In 2008, Noble, Jayadev, and former Santa Clara County public defender Aram James met at a juvenile justice conference and joined forces. Noble, a medical assistant, was trying to navigate through Santa Clara County’s criminal court system to save her 17-year-old son from a first strike and long sentence at a juvenile detention facility. Multiple witnesses attested to his innocence, and James and Jayadev’s research indicated that Karim was one of many African American first-time offenders railroaded into incarceration by county and national policies that failed to consider all of the evidence. That process of helplessness inspired Noble reach out to other parents and form the ACJP.

Noble says spirits are low when people find them. “We give them a game plan. They’re in overwhelm but we know the process and help them communicate with their attorneys, probation officers and judges,” says Noble. “We help them build cases that enable the court to see a person, not a number, and we go to court together. An attorney does the best he can to represent this person but when a whole community is behind someone, that makes the outcome different.”

“We see three strikes cases going to early resolution to time at County Jail. Many times our clients face significant sentences and get probation, which is amazing. We see them walk away empowered and that’s the most exciting part.”

Jayadev calls it “time saved” versus “time served” and says 1,377 years have been saved since the ACJP began. He says by using family and community engagement to save someone from incarceration, many more people benefit. He cites a single dad who got probation instead of jail time.
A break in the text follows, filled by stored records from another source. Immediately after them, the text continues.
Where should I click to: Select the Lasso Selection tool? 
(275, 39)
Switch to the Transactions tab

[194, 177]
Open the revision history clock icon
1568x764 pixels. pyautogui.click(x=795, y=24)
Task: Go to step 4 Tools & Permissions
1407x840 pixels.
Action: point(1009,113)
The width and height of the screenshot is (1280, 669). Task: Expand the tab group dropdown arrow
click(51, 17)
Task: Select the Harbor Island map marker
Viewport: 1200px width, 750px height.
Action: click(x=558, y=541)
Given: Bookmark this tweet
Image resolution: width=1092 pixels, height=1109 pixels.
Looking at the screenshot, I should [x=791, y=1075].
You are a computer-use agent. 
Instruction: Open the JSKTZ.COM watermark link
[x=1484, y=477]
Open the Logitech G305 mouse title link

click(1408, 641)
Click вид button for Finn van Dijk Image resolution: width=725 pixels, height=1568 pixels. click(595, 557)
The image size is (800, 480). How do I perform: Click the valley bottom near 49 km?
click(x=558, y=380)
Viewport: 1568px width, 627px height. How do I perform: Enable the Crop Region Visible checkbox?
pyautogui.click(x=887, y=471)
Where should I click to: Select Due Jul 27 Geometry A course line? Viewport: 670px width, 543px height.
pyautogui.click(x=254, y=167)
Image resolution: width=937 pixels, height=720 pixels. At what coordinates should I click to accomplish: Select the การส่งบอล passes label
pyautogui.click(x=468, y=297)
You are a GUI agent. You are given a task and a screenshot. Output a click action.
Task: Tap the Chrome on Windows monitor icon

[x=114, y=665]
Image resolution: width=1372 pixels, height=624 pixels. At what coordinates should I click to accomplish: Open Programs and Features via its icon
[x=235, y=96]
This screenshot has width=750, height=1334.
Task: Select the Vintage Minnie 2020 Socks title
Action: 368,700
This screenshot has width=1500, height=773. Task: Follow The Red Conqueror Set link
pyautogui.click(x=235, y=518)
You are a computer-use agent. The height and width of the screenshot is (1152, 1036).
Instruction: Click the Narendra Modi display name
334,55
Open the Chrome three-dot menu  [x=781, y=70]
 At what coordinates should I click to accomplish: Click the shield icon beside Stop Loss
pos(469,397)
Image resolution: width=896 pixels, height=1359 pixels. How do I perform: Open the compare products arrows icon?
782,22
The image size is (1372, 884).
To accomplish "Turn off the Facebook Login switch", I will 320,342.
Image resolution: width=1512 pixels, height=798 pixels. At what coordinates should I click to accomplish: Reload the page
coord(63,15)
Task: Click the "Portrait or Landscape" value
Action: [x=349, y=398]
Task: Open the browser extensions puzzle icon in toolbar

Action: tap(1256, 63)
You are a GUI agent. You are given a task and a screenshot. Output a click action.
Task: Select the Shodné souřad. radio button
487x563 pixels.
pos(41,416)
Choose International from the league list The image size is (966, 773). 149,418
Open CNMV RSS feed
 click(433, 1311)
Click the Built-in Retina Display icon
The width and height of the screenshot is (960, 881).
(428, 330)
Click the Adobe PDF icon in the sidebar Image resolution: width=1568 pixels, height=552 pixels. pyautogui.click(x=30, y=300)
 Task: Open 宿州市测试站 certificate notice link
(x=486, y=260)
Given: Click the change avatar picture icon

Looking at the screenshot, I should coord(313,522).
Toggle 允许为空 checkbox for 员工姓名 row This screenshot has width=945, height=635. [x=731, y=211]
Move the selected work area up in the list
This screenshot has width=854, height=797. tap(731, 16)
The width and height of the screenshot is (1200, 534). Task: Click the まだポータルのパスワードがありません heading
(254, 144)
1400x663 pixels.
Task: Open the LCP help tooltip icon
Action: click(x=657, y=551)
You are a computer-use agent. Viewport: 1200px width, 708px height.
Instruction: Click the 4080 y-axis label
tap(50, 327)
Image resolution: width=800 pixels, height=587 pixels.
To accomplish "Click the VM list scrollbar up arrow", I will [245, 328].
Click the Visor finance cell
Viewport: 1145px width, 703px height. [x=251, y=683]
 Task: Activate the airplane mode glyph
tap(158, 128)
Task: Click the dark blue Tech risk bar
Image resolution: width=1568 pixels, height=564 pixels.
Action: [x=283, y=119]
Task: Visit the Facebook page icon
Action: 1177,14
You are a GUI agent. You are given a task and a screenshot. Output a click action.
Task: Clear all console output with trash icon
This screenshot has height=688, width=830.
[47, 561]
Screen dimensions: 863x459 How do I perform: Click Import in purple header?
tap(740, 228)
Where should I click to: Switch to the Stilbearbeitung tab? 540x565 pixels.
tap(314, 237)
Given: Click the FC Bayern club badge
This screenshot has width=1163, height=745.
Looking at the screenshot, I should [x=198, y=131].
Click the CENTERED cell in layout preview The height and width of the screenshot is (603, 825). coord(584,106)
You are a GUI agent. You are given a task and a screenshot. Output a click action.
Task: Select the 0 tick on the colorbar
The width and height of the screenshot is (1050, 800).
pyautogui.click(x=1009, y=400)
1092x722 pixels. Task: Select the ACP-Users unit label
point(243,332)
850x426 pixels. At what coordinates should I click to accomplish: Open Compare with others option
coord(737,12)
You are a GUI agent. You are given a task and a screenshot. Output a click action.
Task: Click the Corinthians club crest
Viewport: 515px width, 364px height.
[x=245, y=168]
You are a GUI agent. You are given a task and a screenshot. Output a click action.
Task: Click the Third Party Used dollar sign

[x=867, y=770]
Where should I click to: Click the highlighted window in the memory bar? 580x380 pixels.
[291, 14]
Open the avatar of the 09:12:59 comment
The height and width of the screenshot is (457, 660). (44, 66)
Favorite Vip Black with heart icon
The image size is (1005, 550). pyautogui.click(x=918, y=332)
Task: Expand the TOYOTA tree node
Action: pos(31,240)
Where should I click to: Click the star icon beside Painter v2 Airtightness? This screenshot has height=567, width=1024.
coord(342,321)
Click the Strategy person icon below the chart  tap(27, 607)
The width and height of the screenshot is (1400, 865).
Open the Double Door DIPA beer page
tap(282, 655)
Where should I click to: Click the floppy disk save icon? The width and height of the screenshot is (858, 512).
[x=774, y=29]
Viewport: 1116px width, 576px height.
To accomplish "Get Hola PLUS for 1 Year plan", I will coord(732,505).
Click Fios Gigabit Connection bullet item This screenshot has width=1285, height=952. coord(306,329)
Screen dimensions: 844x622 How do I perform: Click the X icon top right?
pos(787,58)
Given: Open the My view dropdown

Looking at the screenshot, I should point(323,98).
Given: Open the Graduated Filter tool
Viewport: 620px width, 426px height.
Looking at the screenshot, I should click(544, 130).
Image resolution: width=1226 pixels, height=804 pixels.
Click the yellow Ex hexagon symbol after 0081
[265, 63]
His young daughters weren’t placed in foster care, which would have been catastrophic for them. Those helped by ACJP become closer to their families through its process. They get their lives back and on track and want to give back and become ACJP peer counselors.

“This is De-Bug Science,” says Adrian Avila. “People come in and we pay attention to what they’re saying and what they need. We help anybody with what we know.”